Task requirements » Output as a JSON list of strings, one per line, the records from the line with "You are a GUI" up to and including the line with "point(536,21)". Omit blank lines.

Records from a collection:

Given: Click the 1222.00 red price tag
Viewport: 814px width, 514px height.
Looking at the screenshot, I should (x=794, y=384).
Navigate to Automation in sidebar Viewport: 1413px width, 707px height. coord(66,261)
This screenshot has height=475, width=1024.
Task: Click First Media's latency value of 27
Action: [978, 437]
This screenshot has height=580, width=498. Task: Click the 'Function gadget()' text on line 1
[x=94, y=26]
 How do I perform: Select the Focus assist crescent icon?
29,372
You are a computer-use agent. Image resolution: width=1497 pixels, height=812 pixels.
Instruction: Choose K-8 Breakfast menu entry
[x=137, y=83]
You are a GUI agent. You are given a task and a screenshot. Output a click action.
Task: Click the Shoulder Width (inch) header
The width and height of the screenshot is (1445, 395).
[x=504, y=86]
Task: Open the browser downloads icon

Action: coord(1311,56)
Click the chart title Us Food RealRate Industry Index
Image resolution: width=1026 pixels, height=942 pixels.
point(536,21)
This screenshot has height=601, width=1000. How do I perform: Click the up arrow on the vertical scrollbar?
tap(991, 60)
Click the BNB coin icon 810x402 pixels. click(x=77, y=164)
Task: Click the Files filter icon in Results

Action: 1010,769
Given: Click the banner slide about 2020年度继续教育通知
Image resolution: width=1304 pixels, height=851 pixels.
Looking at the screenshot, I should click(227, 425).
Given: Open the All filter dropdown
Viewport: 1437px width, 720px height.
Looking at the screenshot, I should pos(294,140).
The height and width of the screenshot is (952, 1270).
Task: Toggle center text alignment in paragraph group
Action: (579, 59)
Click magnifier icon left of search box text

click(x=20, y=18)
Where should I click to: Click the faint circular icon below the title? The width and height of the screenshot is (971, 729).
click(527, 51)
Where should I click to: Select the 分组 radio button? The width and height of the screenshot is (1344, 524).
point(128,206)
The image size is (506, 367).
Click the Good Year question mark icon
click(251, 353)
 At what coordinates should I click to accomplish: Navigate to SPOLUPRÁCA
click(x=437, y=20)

Response to the task »
[
  "You are a GUI agent. You are given a task and a screenshot. Output a click action.",
  "Task: Click the Shoulder Width (inch) header",
  "The width and height of the screenshot is (1445, 395).",
  "[x=504, y=86]",
  "Task: Open the browser downloads icon",
  "Action: coord(1311,56)",
  "Click the chart title Us Food RealRate Industry Index",
  "Image resolution: width=1026 pixels, height=942 pixels.",
  "point(536,21)"
]